| Work item |
Give back exactly the lines from the one containing "May 2024 (234, 269)" through the end of the records, including both, and no others.

[Data extracted from a collection]

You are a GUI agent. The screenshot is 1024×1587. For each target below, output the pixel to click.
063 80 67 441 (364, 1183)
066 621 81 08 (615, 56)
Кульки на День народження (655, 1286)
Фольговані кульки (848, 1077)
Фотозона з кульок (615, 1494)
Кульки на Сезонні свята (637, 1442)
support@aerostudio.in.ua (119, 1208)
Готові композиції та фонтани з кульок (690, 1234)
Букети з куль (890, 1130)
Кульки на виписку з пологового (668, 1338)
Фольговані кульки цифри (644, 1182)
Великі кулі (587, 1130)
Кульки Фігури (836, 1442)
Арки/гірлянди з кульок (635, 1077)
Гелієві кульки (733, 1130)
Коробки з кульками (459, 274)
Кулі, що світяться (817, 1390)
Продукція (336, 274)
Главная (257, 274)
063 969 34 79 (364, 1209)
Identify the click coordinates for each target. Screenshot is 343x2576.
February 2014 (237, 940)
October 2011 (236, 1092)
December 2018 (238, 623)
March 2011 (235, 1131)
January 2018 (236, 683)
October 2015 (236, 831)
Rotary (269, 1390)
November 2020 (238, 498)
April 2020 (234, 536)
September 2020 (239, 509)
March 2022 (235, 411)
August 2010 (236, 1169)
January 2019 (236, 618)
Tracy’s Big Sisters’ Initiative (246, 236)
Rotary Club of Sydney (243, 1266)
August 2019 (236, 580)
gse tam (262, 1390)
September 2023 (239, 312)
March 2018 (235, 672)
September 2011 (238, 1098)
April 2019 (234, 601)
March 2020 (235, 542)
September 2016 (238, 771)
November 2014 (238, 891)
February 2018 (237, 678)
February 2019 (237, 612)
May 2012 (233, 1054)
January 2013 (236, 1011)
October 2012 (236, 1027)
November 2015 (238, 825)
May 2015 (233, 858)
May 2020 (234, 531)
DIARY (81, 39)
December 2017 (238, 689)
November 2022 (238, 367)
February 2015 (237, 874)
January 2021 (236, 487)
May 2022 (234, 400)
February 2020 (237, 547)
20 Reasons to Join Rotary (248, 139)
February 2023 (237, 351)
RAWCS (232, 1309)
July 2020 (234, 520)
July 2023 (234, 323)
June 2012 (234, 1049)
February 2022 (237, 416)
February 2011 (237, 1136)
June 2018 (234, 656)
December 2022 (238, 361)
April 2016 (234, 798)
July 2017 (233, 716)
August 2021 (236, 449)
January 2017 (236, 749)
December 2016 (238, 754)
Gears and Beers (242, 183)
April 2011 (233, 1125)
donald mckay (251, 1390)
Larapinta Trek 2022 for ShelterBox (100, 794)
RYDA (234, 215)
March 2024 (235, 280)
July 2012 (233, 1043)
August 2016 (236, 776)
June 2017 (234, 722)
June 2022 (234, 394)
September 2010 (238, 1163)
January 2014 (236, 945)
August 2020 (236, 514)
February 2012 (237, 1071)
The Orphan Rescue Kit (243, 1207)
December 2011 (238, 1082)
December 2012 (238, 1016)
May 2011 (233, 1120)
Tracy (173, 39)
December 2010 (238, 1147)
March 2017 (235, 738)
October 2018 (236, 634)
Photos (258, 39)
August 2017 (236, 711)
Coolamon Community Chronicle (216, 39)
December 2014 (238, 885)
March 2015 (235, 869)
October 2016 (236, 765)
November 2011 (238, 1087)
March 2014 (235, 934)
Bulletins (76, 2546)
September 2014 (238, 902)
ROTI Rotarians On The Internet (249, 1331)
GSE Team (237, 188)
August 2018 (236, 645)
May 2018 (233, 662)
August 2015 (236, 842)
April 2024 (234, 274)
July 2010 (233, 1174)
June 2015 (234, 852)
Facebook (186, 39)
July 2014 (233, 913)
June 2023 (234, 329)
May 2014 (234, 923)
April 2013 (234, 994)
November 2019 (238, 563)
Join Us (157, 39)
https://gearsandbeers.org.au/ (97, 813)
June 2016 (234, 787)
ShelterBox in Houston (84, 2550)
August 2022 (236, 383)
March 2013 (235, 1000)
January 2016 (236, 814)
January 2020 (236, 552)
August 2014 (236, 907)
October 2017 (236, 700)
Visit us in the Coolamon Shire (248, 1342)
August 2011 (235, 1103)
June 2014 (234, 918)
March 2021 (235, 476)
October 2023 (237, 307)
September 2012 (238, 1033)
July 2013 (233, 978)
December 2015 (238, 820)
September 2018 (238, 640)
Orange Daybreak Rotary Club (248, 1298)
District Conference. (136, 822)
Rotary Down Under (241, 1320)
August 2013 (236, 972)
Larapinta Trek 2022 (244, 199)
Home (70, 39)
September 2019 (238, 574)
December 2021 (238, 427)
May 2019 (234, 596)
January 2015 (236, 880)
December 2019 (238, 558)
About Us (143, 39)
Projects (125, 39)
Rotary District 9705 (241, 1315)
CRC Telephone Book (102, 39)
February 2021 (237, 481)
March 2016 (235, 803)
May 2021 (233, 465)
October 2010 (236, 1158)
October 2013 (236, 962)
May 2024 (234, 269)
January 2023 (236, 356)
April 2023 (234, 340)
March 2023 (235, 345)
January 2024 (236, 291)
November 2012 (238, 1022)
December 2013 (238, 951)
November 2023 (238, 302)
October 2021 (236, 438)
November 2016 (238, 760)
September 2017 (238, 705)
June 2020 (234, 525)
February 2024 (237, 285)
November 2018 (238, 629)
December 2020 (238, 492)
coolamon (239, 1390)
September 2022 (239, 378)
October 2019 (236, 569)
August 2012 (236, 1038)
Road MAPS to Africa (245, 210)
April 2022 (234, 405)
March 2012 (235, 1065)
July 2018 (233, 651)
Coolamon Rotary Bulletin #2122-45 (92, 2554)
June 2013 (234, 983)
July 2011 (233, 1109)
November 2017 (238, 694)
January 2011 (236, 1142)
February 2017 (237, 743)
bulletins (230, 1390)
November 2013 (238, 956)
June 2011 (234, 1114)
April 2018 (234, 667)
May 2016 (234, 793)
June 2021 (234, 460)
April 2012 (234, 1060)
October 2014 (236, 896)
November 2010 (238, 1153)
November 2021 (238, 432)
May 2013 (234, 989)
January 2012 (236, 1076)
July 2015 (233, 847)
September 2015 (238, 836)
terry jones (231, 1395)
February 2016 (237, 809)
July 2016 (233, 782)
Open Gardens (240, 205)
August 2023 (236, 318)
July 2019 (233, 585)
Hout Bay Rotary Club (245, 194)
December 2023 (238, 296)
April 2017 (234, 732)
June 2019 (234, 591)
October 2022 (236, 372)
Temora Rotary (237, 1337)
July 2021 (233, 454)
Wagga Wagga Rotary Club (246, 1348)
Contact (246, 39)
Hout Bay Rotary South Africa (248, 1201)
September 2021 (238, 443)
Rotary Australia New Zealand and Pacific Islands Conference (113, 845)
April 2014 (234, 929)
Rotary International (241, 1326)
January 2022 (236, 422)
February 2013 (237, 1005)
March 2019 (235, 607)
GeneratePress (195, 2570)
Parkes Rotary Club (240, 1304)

| Completed exercise |
May 2024 (234, 269)
January 2023 (236, 356)
April 2023 (234, 340)
March 2023 (235, 345)
January 2024 (236, 291)
November 2012 (238, 1022)
December 2013 (238, 951)
November 2023 (238, 302)
October 2021 (236, 438)
November 2016 (238, 760)
September 2017 (238, 705)
June 2020 (234, 525)
February 2024 (237, 285)
November 2018 (238, 629)
December 2020 (238, 492)
coolamon (239, 1390)
September 2022 (239, 378)
October 2019 (236, 569)
August 2012 (236, 1038)
Road MAPS to Africa (245, 210)
April 2022 (234, 405)
March 2012 (235, 1065)
July 2018 (233, 651)
Coolamon Rotary Bulletin #2122-45 (92, 2554)
June 2013 (234, 983)
July 2011 (233, 1109)
November 2017 (238, 694)
January 2011 (236, 1142)
February 2017 (237, 743)
bulletins (230, 1390)
November 2013 (238, 956)
June 2011 (234, 1114)
April 2018 (234, 667)
May 2016 (234, 793)
June 2021 (234, 460)
April 2012 (234, 1060)
October 2014 (236, 896)
November 2010 (238, 1153)
November 2021 (238, 432)
May 2013 (234, 989)
January 2012 (236, 1076)
July 2015 (233, 847)
September 2015 (238, 836)
terry jones (231, 1395)
February 2016 (237, 809)
July 2016 (233, 782)
Open Gardens (240, 205)
August 2023 (236, 318)
July 2019 (233, 585)
Hout Bay Rotary Club (245, 194)
December 2023 (238, 296)
April 2017 (234, 732)
June 2019 (234, 591)
October 2022 (236, 372)
Temora Rotary (237, 1337)
July 2021 (233, 454)
Wagga Wagga Rotary Club (246, 1348)
Contact (246, 39)
Hout Bay Rotary South Africa (248, 1201)
September 2021 (238, 443)
Rotary Australia New Zealand and Pacific Islands Conference (113, 845)
April 2014 (234, 929)
Rotary International (241, 1326)
January 2022 (236, 422)
February 2013 (237, 1005)
March 2019 (235, 607)
GeneratePress (195, 2570)
Parkes Rotary Club (240, 1304)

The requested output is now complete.